Materials provided Block Start
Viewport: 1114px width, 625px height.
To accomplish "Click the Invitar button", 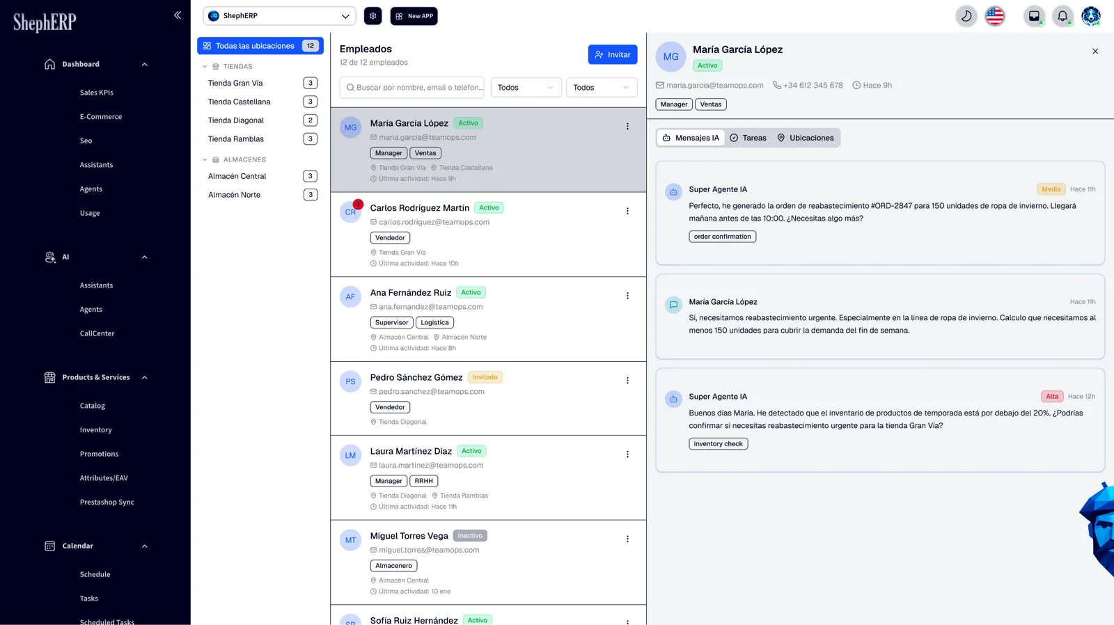I will pyautogui.click(x=613, y=55).
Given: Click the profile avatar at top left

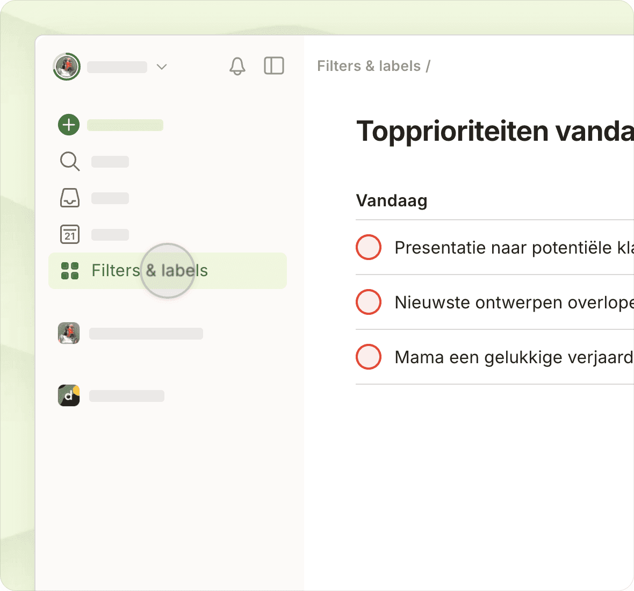Looking at the screenshot, I should click(67, 67).
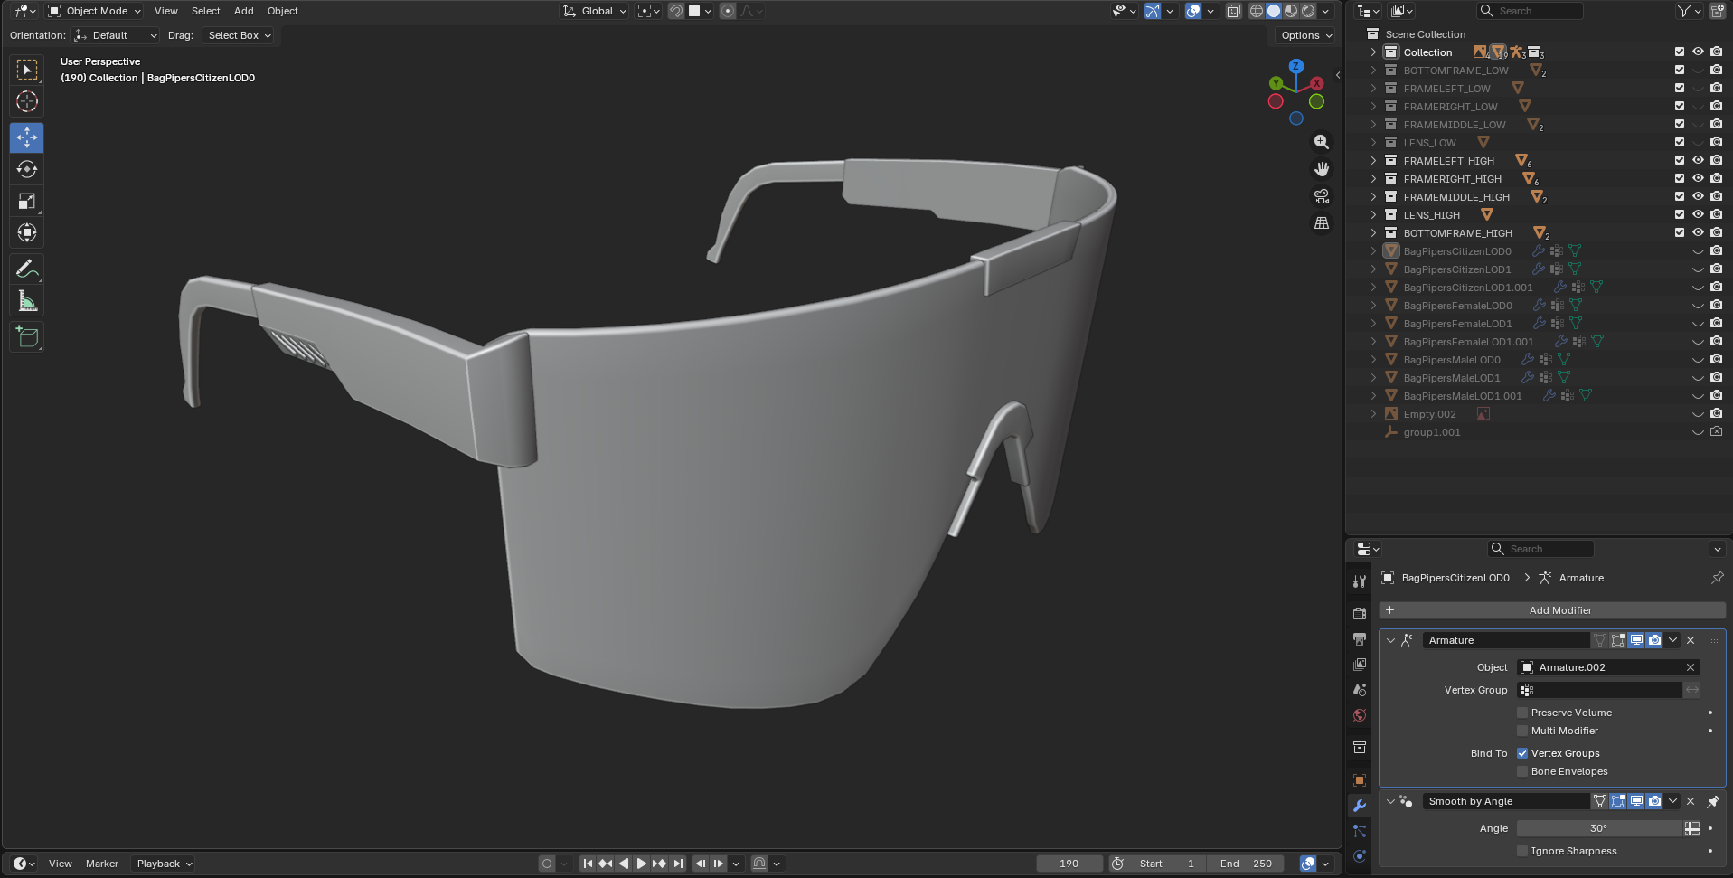The height and width of the screenshot is (878, 1733).
Task: Click the Angle 30° slider field
Action: click(x=1597, y=828)
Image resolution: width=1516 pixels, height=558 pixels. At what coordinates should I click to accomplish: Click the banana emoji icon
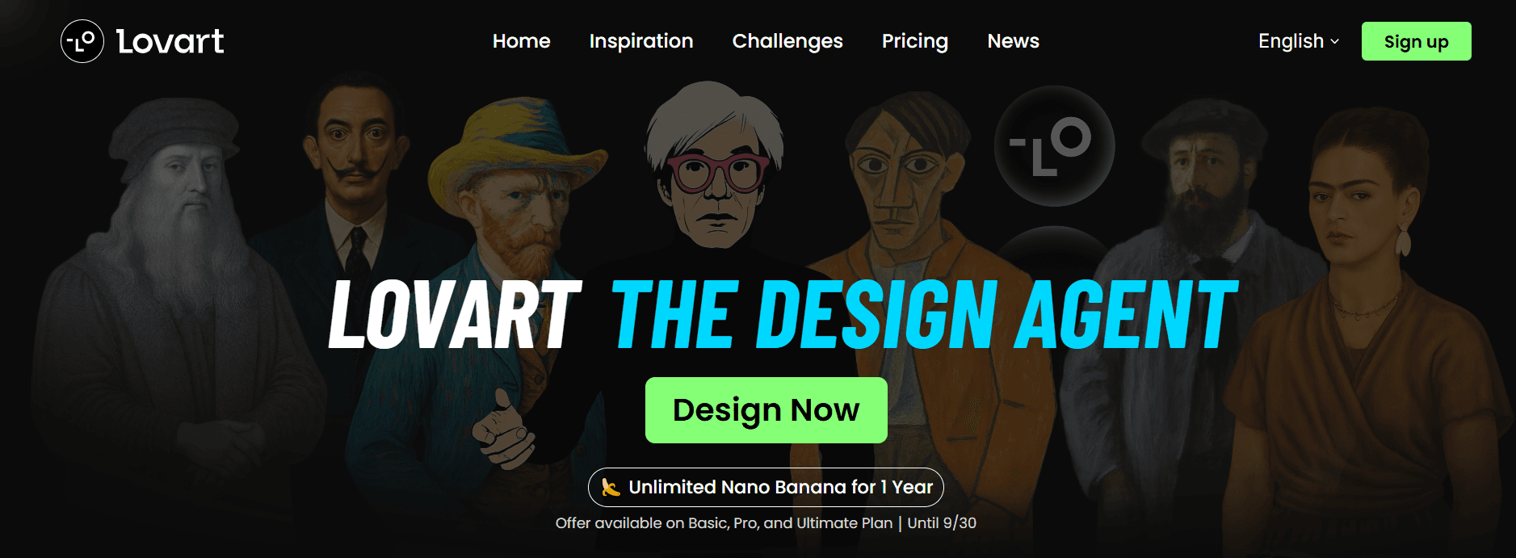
Materials provided Block End
Instructions to follow
Copy out exactly the lines that begin at the line with "Given: Click the profile avatar at top left" and end at the final line of the entries above. Leave out the pictures.

Written solution
Given: Click the profile avatar at top left

Looking at the screenshot, I should click(67, 67).
The height and width of the screenshot is (878, 1733).
Task: Click the Angle 30° slider field
Action: click(x=1597, y=828)
Image resolution: width=1516 pixels, height=558 pixels. At what coordinates should I click to accomplish: Click the banana emoji icon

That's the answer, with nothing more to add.